PROBLEMA 1 – En el fragmento sobre el magma y la ruptura, ¿quién escribió el poema «Carta a Ahab»?
PROBLEMA 2 – Continúa el fragmento sobre el magma y la ruptura a partir de su última frase.

En su imaginario marxista, solo una explosión “natural” y violenta podría garantizar esa tabula rasa a partir de la cual se hacía factible pensar lo nuevo, reinventar la vida, e instaurar la sociedad sin clases que añoraban y que la revolución prometía. Restituir el magma, la materia en ebullición, era volver al origen, reencontrarse con las fuerzas primitivas de la naturaleza y de lo humano, para volver a empezar, en un gesto típico del marxismo y de lo moderno.

Las dos operaciones públicas de este primer año (1961): Para restituir el magma y Homenaje a la cursilería y el lugar común, son gestos ostentosos y por momentos burlescos de oposición. En su primer Rayado sobre el techo, que sirve de catálogo a la muestra inaugural, se mezcla sin jerarquía alguna la supuesta noticia de un robo perpetrado en la galería recién inaugurada, a un agresivo pero serio poema de Caupolicán Ovalles, “Carta a Ahab”, dos encuestas inventadas donde los entrevistados (los mismos autores de la encuesta y sus amigos), se burlan irónicamente de los salones oficiales y de la pintura, lo que no deja de ser curioso –si no contradictorio–, en el catálogo de una exposición dedicada, púdicamente, a dos medios tradicionales: la pintura y la escultura, incluso si estos se quieren irreverentes. Junto a estos textos, se publican igualmente sus primeros manifiestos: El gran magma, de corte programático e ideológico:

“bajo toda estructura que pretenda encerrar una dinámica existe ya un germen de ruptura

tenemos menos capacidad para organizar esto es evidente que para vivir vivir es urgente…”

MATERIAL PROPORCIONADO –
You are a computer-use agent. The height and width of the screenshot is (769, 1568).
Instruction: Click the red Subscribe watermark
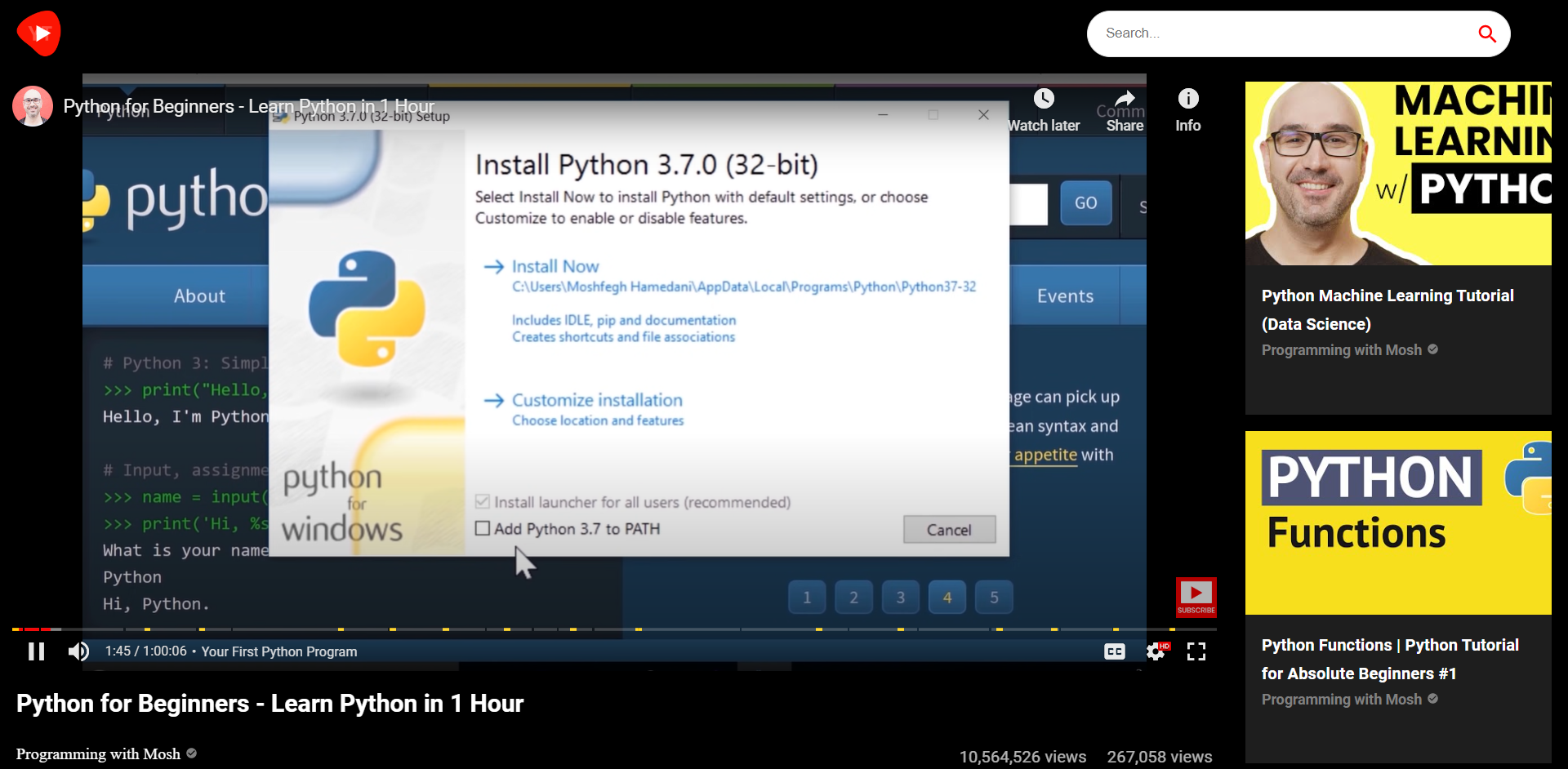point(1196,597)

RESPUESTA CORRECTA 1 – Caupolicán Ovalles.

RESPUESTA CORRECTA 2 –
Para la restitución del magma, más cercano a las exigencias técnicas de la expresión plástica:

“demostrar que la materia es más lúcida que el color de esta manera lo amorfo cercenando de la realidad todo lo superfluo que la impide trascenderse supera la inmediatez de la materia como medio de expresión…”.

Ese material se aglutina sin orden específico en medio pliego de papel doblado en cuatro, con una tipografía carente de mayúsculas, como ya antes lo hicieran los movimientos modernos a principios de siglo. El escenario mismo de la exposición (el patio y las habitaciones de una de esas casas de pequeña clase media que estaban desapareciendo bajo la presión inmobiliaria de Caracas), y las condiciones en la que se realiza la muestra (sin ninguna operación museográfica específica), son significativas del desprecio que sentían, o al menos del irrespeto con el que aspiraban conseguir el escándalo público. Esa fue su primera “galería”, el espacio prestado por la familia de uno de sus miembros, patio casi pueblerino y habitaciones oscuras que ocupan sin más, guindando los cuadros en los espacios disponibles, incluidas las puertas y las ventanas, sin marcos ni iluminación especial.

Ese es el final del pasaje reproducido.